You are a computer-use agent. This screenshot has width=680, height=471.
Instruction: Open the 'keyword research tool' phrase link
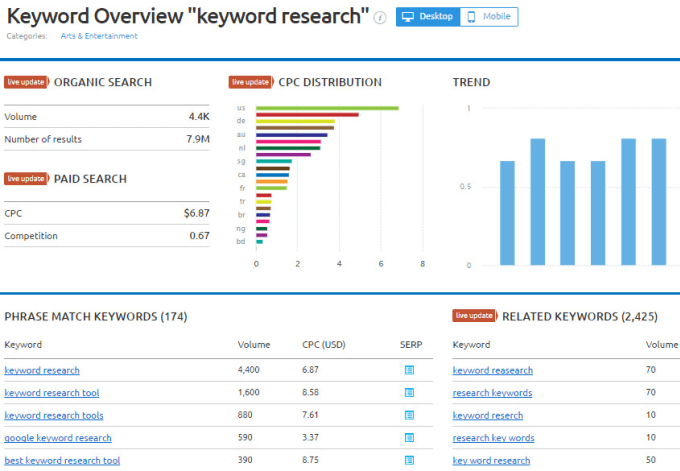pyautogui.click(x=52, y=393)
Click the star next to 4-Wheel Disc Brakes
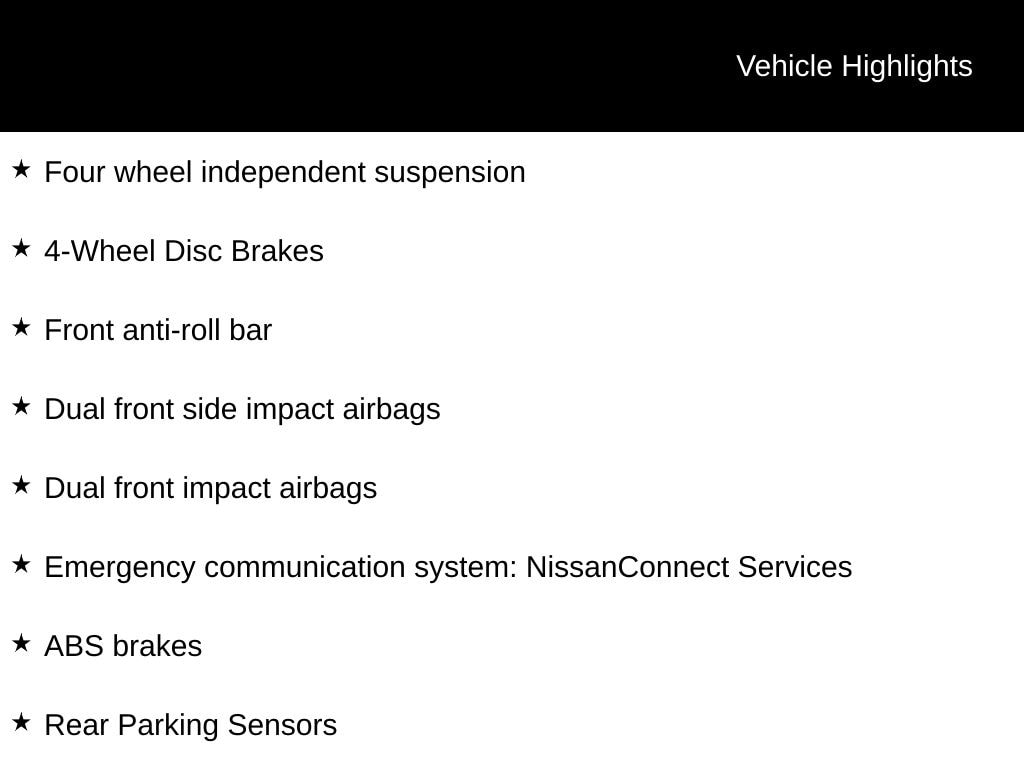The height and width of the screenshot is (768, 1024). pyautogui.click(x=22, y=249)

...

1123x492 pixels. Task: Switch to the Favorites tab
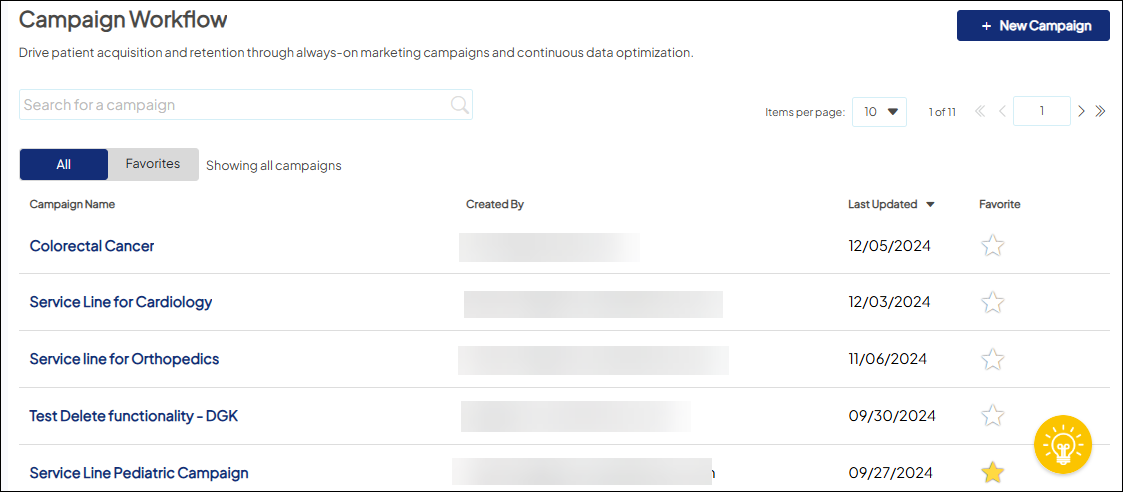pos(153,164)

* * *

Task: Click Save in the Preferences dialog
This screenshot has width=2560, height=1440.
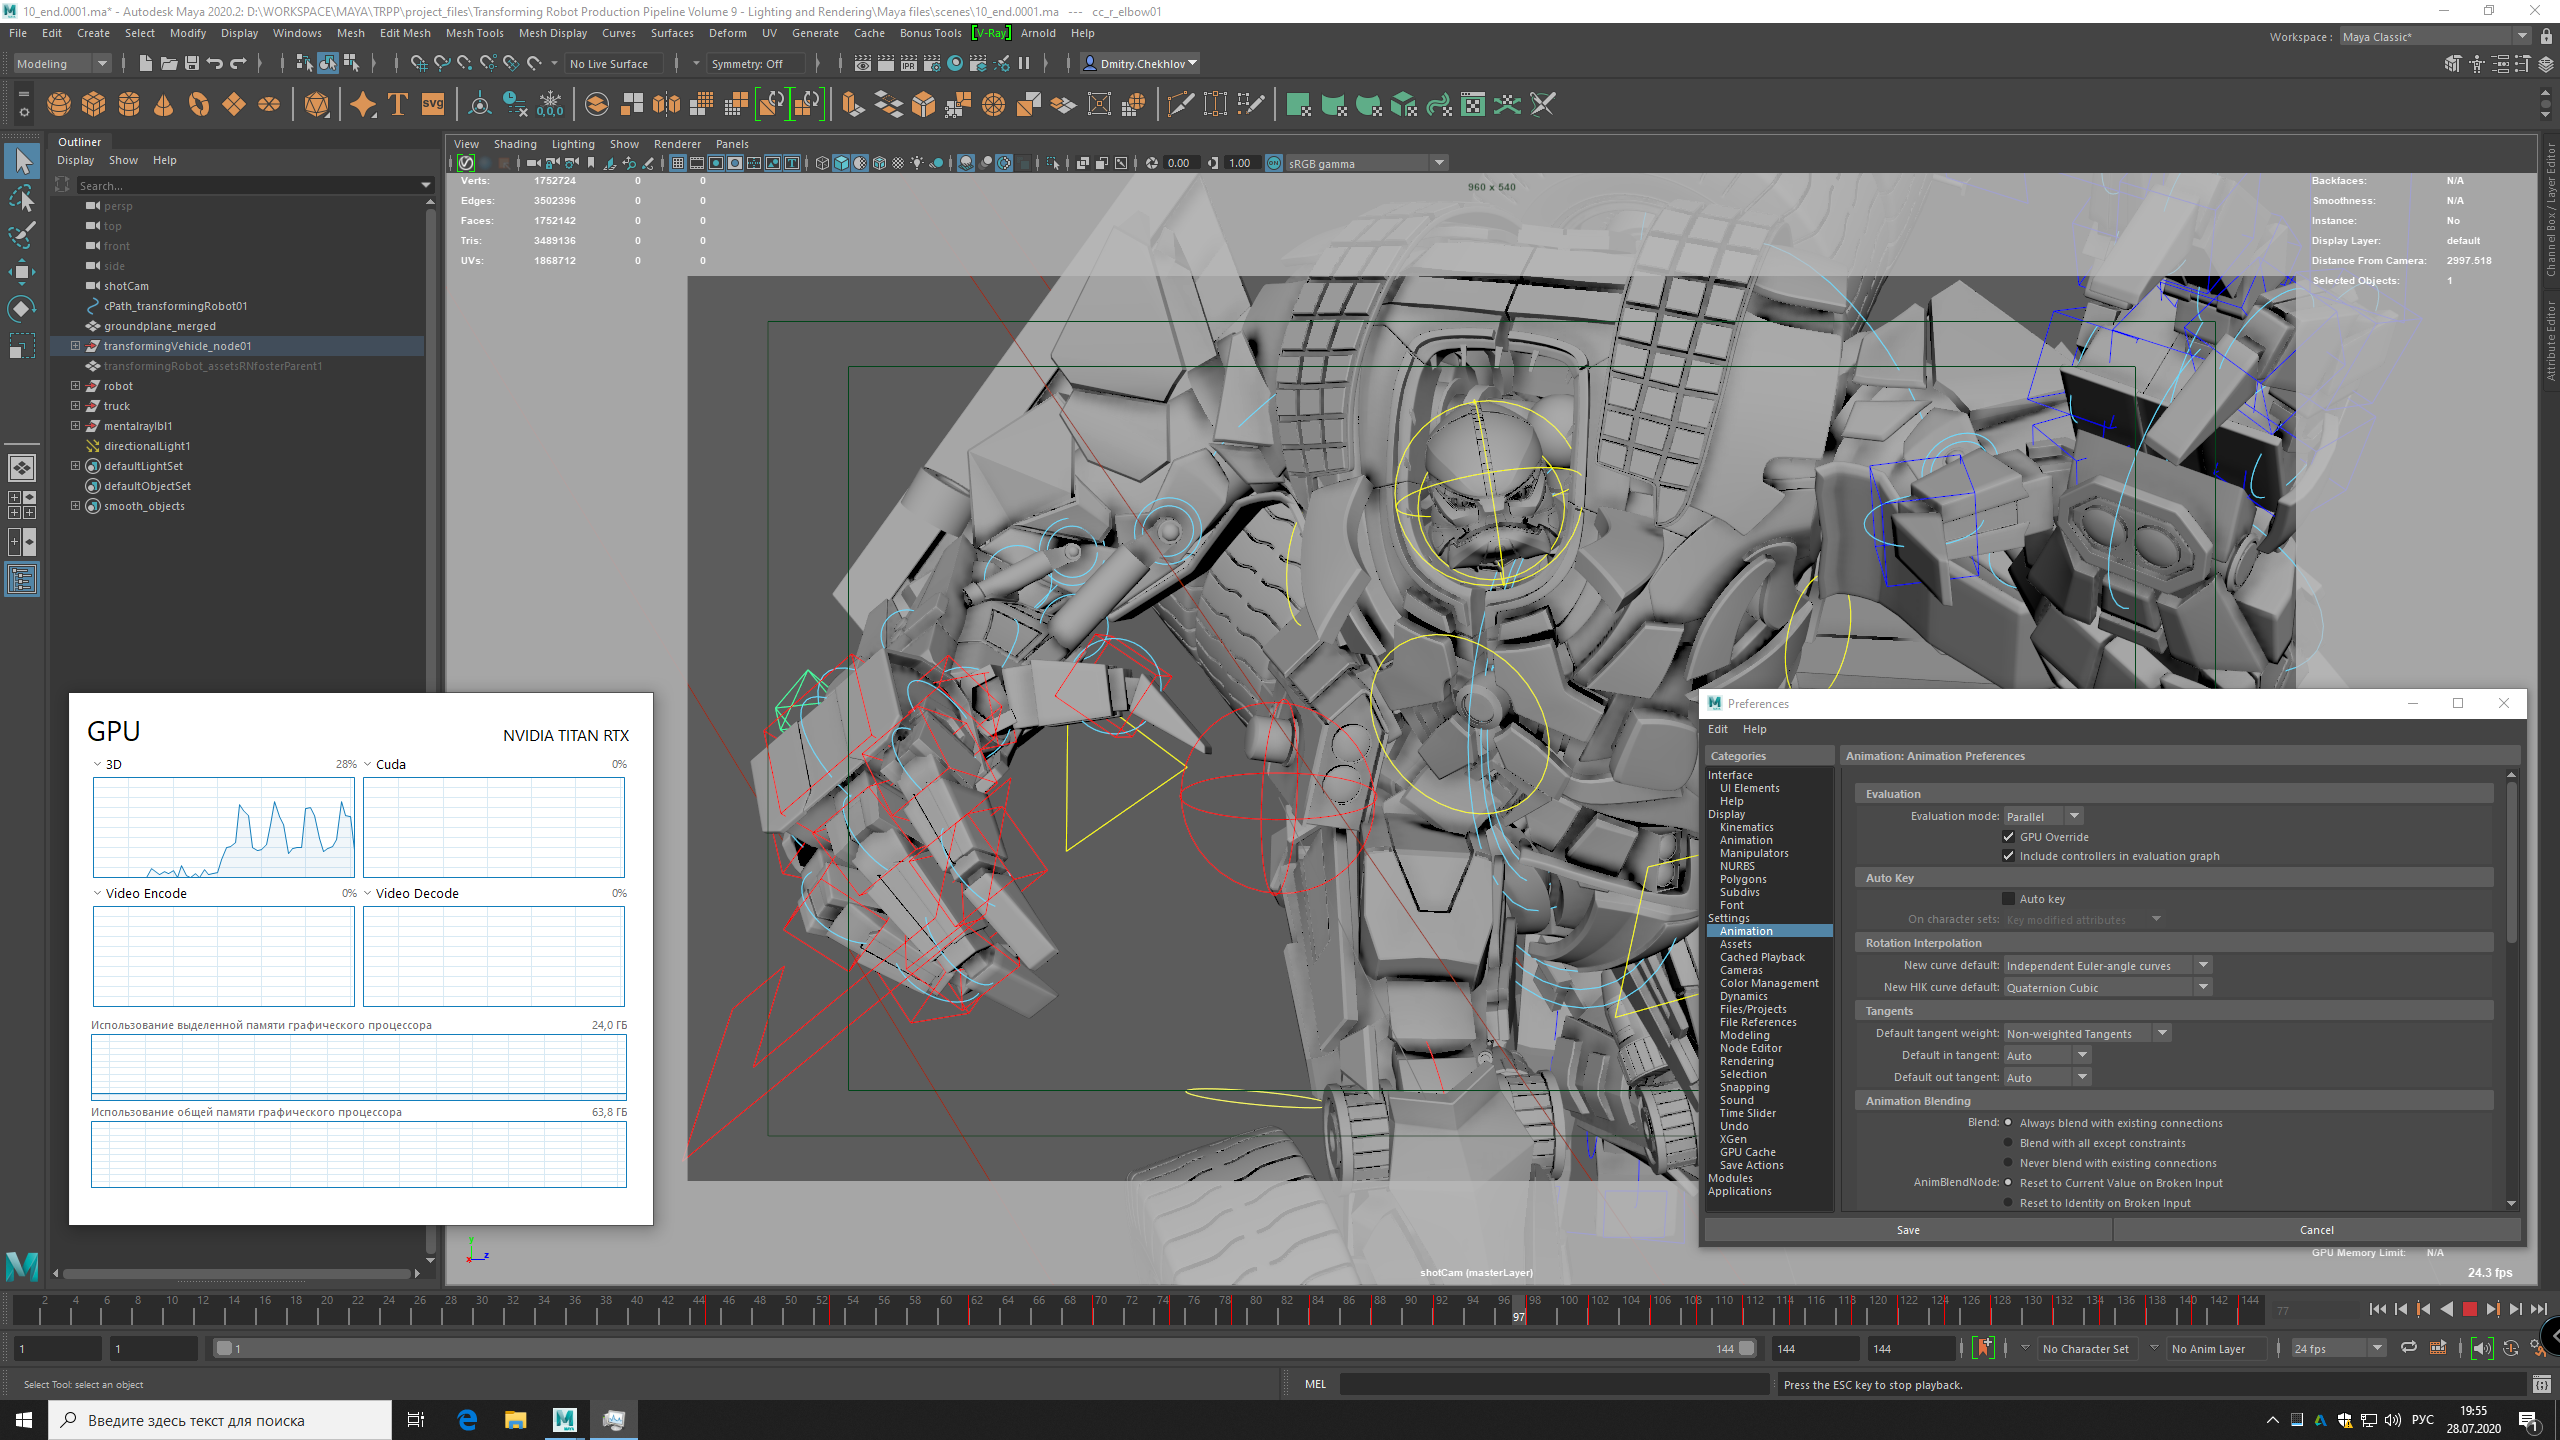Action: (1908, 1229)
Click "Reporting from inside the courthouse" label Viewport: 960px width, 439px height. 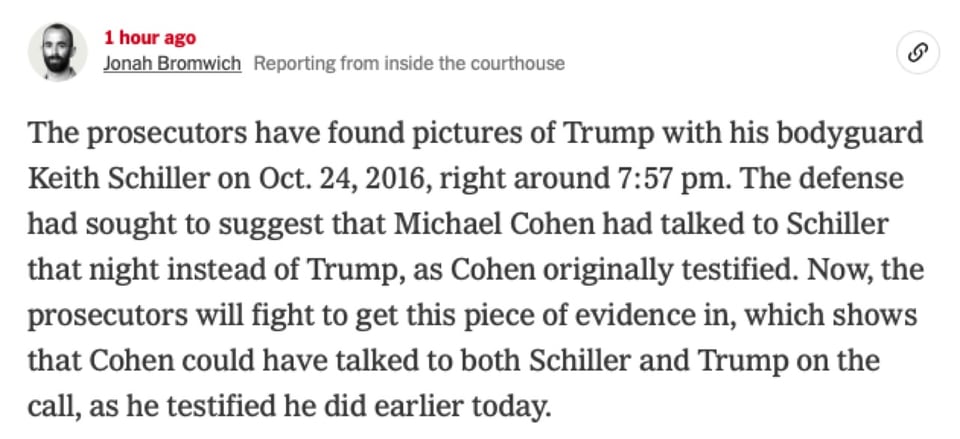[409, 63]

→ Problem
Return everything from the line containing "1123x492 pixels. Task: Switch" down to the line containing "pos(153,164)", unchanged, without the pictures.

→ Task response
1123x492 pixels. Task: Switch to the Favorites tab
pos(153,164)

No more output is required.